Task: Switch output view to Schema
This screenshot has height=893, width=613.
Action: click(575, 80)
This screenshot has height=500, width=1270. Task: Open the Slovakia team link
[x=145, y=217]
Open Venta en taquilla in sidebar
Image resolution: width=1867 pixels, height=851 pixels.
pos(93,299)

◇ ◇ ◇

Each record above needs to be transcribed word for word.

Task: Switch output view to Schema
This screenshot has height=893, width=613.
Action: click(575, 80)
This screenshot has height=500, width=1270. Task: Open the Slovakia team link
[x=145, y=217]
Open Venta en taquilla in sidebar
Image resolution: width=1867 pixels, height=851 pixels.
pos(93,299)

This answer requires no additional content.